Но он превосходно держался; его церемонность и пылкая сухость внушали почтенье; хрупкая, юная, очаровательная блондинка, неглупо щебечущая, точно птичка, его жена, напоминала цейлонскую бабочку плеском шелков голубых и оранжевых в облаке бледных кисеи; муж, конечно, ее одевал; я смотрел на ее туалеты: полотна Судейкина!

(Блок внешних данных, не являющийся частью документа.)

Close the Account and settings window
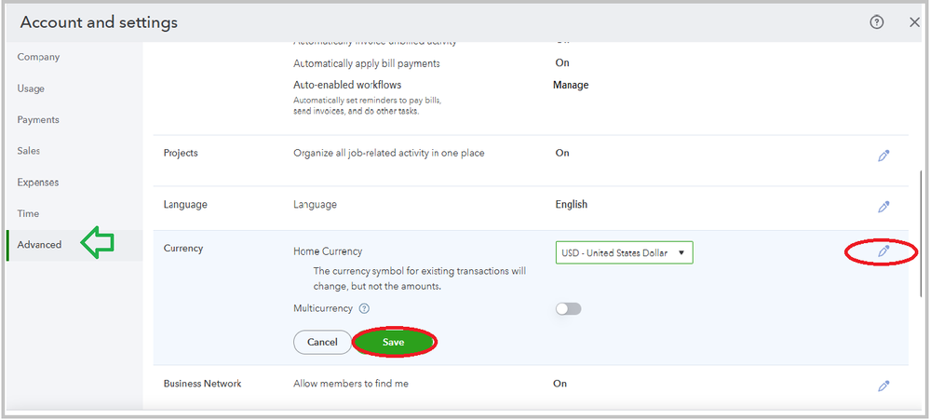This screenshot has width=930, height=420. [x=914, y=22]
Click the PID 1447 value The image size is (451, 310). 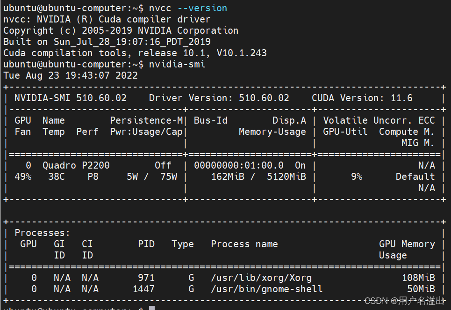(143, 289)
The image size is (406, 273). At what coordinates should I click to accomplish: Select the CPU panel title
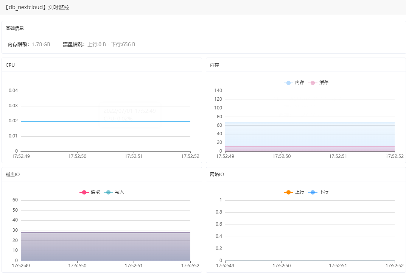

Эти художники к нам приходили со стайкой молоденьких женщин, которые вдруг принимались порхать пестротою на иссиня-серых стенах: как колибри! Все — жены, подруги и сестры; они отличались от тех голоручек, которых водил Переплетчиков, тем, что умели держать себя; они отличались умом от «алмазных» купчих, разбросавших свои состоянья на волосы, руки и плечи.